Movies like Dogtooth don’t often get made—well, the truer statement would be that they often don’t get seen. Yet when a more mainstream dark drama comes along, there usually seems to be a strong following. This isn’t by accident. When idols are at the helm, masturbating in the shower wins Oscars (a la Kevin Spacey in American Beauty). A case that proves our need for the dysfunctional movie family comes in 1981. Raging Bull, a film agreed-upon by critics to be the best film of that entire decade, unbelievably loses the Best Picture Oscar to Ordinary People, the directorial debut (albeit impressive) of screen star Robert Redford (who also beat Martin Scorsese for Best Director) which follows a suburban family in turmoil.
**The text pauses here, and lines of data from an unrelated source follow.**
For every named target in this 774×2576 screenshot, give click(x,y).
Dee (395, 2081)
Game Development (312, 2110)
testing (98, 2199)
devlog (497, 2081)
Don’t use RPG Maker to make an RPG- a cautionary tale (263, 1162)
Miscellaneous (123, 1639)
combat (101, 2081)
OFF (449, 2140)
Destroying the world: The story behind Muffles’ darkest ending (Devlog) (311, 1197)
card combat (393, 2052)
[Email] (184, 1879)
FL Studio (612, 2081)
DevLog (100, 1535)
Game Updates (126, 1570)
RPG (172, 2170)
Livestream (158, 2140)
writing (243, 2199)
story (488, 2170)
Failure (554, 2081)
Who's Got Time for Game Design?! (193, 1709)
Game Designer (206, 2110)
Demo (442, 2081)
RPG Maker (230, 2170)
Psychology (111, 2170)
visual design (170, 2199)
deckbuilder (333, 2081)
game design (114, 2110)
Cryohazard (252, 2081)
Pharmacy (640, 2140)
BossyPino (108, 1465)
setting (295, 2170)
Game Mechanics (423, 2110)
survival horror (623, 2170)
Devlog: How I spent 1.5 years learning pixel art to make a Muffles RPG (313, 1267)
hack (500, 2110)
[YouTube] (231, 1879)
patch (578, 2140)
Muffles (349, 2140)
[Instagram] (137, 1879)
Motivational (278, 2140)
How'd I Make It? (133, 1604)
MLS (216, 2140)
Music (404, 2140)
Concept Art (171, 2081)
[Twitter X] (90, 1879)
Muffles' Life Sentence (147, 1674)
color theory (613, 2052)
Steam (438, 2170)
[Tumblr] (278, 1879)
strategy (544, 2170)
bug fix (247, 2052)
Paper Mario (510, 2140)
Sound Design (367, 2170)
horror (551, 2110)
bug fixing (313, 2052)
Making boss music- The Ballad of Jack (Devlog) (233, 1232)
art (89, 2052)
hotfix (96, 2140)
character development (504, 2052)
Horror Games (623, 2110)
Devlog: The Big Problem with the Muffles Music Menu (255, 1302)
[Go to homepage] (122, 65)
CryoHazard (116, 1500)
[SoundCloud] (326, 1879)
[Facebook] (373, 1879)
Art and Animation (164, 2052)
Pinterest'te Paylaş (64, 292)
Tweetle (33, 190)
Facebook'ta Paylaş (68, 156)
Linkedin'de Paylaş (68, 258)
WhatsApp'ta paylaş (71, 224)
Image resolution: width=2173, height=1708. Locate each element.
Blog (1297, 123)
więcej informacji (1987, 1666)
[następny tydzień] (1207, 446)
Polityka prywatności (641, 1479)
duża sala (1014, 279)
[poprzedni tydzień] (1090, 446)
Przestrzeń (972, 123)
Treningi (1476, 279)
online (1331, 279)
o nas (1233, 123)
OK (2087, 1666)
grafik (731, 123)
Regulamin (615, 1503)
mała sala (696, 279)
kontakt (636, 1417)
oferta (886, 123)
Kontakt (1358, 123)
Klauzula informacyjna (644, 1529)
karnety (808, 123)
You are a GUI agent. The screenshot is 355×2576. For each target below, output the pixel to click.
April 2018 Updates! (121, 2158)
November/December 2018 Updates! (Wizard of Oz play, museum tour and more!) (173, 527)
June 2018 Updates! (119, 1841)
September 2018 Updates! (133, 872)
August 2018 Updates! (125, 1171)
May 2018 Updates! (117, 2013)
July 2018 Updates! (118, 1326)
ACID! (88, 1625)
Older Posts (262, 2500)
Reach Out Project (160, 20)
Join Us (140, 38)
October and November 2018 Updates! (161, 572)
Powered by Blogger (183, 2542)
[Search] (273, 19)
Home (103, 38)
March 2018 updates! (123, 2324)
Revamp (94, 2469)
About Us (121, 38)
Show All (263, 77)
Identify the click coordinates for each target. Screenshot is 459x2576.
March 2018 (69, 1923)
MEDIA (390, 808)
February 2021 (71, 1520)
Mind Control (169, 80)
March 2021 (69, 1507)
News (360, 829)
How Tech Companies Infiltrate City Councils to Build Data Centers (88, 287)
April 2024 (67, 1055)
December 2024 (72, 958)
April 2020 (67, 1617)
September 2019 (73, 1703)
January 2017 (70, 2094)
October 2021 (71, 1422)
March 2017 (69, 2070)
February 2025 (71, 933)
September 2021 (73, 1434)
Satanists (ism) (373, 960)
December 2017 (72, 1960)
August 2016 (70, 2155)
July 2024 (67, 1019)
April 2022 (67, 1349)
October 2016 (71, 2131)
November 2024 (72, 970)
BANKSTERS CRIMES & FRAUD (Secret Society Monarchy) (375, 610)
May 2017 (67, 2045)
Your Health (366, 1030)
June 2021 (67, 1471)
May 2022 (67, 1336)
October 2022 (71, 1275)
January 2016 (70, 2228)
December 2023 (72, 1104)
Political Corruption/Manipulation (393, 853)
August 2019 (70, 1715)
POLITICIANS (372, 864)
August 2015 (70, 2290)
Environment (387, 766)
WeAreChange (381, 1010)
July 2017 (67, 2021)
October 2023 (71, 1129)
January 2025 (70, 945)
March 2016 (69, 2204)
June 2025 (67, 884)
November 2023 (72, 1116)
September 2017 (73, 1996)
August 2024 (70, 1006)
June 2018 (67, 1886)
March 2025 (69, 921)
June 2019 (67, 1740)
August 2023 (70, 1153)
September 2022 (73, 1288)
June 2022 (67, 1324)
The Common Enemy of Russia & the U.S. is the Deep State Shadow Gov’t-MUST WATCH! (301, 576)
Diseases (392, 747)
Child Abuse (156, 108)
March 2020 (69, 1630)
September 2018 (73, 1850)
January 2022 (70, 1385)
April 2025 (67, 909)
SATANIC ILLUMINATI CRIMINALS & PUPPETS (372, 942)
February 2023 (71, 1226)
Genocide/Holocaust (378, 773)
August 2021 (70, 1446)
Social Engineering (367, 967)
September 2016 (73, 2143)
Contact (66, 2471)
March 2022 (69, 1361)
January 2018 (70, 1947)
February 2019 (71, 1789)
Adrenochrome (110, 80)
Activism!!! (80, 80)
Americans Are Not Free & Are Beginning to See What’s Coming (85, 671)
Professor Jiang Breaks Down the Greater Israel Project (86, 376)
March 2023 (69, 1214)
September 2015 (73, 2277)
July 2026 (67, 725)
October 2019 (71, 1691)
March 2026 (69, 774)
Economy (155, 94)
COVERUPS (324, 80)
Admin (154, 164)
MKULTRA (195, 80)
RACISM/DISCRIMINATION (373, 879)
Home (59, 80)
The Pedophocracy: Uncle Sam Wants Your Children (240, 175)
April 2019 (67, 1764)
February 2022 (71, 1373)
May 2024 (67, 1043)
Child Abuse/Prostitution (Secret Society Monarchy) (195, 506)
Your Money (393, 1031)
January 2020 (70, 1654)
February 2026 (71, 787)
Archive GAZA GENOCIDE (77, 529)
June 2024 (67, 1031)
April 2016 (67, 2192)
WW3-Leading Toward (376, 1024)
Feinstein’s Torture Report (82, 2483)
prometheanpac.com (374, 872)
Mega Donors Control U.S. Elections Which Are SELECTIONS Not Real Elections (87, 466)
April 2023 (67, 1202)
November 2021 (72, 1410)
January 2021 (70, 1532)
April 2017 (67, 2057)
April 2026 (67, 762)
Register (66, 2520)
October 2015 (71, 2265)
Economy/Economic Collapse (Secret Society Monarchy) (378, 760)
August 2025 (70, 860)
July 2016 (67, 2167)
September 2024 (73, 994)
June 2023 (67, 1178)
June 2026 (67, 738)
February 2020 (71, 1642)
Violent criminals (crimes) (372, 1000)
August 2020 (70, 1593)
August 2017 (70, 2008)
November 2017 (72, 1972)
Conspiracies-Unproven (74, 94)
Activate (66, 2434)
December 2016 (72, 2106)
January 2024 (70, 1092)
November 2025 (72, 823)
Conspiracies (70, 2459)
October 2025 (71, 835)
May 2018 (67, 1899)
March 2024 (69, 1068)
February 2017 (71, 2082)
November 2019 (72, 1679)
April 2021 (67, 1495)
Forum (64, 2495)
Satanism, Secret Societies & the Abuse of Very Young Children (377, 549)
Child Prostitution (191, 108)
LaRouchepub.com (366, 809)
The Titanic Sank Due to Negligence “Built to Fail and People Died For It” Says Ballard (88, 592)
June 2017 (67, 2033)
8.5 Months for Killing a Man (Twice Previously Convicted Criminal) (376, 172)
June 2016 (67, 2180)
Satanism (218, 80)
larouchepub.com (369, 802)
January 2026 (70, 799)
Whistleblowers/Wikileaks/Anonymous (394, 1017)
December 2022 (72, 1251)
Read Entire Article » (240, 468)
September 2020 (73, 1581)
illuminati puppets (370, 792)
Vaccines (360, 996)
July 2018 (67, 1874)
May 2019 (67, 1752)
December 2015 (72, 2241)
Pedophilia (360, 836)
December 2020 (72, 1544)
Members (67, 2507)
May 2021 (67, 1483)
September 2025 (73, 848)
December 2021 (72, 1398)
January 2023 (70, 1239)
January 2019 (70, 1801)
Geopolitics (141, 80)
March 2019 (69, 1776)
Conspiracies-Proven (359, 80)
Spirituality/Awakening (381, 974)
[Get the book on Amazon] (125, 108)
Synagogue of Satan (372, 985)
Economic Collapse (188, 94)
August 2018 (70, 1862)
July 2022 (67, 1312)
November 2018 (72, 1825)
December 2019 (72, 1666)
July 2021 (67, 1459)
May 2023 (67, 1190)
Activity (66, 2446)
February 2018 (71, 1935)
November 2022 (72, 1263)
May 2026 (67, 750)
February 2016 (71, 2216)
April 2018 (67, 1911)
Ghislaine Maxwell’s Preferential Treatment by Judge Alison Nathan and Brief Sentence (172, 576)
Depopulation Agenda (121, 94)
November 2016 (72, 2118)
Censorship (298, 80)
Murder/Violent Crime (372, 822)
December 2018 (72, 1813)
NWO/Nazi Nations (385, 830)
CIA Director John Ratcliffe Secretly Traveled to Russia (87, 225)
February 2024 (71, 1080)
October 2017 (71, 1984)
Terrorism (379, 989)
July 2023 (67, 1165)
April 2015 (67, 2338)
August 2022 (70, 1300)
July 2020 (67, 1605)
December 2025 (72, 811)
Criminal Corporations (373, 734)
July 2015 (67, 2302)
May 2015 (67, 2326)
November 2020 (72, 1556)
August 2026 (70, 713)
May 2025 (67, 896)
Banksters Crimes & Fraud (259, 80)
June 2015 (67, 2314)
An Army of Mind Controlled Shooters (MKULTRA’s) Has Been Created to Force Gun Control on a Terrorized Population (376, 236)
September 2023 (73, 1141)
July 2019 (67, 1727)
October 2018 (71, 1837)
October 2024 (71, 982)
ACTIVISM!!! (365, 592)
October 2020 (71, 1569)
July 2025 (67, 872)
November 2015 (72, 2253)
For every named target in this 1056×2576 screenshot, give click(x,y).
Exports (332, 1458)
Timothy Hutton plays the guilt-ridden son whose older brother died in a freak boating accident and whose angst is further spurned by the icy, disconnected relationship he endures with his bitch mother (Mary Tyler Moore). When that film comes to a close, Hutton’s father (played by Donald Sutherland) arrives at the conclusion that he may not love his wife anymore since she can’t bring herself to acknowledge their grief stricken son or her own demons. It’s an unusual remedy for their domestic dilemma but perhaps that is what draws people to these silver screen families: they speak to our deepest fears and perform the bold actions we sometimes we wish we could.
There’s the old saying about how something must be broken apart in order for it get fixed. This is what dysfunctional families in the movies help illustrate. We all have that crazy uncle, that slutty cousin or that asshole nephew. What we all don’t have is the instant capacity to know what to do when things break down. The movies, once again, offer a window into our own lives. To be clear, these films don’t offer a final answer, but they help give an idea of how anxious we can be about trying to figure out our troubles. In the video below, you’ll note that even a family of plants deals with the same kinds of pressures. At the end, you may not agree with the protagonist’s ultimate decision, but you can empathize with why she does it: We do the strangest things for the people we love.